Yet for other students, the shutdown promises to free them from the mediocre education and oppressive groupthink of today’s public schools. The rise of independent homeschooling has been noted on multiple fronts, and the expected 10 percent growth rate could end up being a major underestimate.

In the midst of an increasingly dark world, this development is a sign of hope. “Children learn what they live,” author and former teacher John Taylor Gatto once said. Until recently, millions of American children lived and learned the lesson of government groupthink Karnick describes. Yet as a sizeable chunk of the population tries homeschooling, many students will spend more of their lives with their families and local communities. Through this, they may develop more individuality and avoid what Gatto calls “‘one-right-way’ thinking on a grand scale.” This offers children freedom in which their “original expressions” can develop away from the prying eyes of “government surveillance and intimidation.”

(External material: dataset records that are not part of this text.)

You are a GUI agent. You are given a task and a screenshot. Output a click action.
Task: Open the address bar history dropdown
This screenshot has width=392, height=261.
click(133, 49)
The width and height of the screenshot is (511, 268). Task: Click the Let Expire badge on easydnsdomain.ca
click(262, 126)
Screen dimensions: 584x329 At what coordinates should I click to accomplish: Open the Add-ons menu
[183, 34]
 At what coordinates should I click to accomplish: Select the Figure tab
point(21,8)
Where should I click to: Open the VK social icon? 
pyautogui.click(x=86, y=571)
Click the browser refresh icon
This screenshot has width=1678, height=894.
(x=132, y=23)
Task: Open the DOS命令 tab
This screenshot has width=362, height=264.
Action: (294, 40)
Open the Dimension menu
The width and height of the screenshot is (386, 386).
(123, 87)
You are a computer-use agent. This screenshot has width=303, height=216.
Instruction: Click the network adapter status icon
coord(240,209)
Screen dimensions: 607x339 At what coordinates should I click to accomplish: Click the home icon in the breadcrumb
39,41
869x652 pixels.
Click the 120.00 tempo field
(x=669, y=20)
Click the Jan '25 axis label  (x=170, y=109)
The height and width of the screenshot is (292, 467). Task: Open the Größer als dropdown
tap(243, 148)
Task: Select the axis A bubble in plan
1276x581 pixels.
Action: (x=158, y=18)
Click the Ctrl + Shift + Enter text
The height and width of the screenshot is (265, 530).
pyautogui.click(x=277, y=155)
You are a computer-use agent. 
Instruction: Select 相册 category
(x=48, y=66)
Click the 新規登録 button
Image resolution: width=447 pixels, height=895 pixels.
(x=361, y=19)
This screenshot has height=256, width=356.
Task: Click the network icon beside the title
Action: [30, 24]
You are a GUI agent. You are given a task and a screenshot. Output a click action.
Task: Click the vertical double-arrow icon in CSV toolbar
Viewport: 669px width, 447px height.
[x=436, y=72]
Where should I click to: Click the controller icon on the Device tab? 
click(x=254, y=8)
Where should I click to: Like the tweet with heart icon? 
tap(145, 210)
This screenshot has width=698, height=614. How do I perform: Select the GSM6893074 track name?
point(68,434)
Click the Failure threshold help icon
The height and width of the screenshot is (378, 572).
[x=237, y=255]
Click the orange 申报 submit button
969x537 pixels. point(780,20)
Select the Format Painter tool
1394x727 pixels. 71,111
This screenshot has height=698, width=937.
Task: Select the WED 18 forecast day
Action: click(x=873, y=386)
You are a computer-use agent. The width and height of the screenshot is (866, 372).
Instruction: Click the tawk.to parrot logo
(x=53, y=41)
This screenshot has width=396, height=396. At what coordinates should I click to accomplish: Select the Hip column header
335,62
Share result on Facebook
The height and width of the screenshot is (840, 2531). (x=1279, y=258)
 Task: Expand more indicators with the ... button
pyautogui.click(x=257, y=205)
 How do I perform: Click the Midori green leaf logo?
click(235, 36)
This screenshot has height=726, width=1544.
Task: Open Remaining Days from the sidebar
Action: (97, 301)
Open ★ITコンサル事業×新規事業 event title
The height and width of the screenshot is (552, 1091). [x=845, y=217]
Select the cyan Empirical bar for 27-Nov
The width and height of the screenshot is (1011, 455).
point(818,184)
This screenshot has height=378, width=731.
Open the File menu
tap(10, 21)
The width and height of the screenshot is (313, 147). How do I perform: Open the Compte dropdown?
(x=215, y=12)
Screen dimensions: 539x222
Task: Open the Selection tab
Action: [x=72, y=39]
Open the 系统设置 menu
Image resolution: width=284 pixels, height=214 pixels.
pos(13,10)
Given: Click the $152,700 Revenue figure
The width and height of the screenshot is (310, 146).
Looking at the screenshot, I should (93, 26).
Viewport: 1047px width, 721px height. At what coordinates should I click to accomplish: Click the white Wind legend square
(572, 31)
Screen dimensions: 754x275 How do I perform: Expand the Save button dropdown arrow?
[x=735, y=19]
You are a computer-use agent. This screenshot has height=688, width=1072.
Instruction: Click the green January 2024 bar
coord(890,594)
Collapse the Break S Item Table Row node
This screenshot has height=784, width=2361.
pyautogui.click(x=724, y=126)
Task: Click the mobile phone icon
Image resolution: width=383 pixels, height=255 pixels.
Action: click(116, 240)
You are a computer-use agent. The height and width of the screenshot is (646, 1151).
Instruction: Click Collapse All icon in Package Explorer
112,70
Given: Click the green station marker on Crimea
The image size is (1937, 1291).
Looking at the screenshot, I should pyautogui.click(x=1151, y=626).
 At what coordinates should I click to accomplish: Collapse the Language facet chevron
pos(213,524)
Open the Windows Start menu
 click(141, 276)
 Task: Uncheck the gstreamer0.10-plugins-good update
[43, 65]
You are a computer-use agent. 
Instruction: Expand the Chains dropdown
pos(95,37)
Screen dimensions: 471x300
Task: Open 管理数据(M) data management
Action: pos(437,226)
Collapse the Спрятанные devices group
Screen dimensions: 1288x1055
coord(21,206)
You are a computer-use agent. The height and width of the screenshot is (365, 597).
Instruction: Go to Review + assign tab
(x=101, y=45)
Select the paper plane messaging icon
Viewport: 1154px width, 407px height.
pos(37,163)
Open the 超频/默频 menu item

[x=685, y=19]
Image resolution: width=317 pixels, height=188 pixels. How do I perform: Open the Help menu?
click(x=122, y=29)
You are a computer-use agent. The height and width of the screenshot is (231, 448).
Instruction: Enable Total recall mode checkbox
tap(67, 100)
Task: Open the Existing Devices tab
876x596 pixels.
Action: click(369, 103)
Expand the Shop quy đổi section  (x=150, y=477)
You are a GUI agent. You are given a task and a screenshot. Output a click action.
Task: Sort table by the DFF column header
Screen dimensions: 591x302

“Whatever an education is,” wrote Gatto, “it should make you a unique individual, not a conformist; it should furnish you with an original spirit with which to tackle the big challenges; it should allow you to find values which will be your road map through life….” This is the type of education the McGuffey Readers of yore advanced, yet sadly, it is the exact opposite of what government schools offer today’s students.

Will more parents recognize this and snatch their children away from the groupthink of public schools? If so, will government respond by expanding its reach to even these little home pockets of independent thought?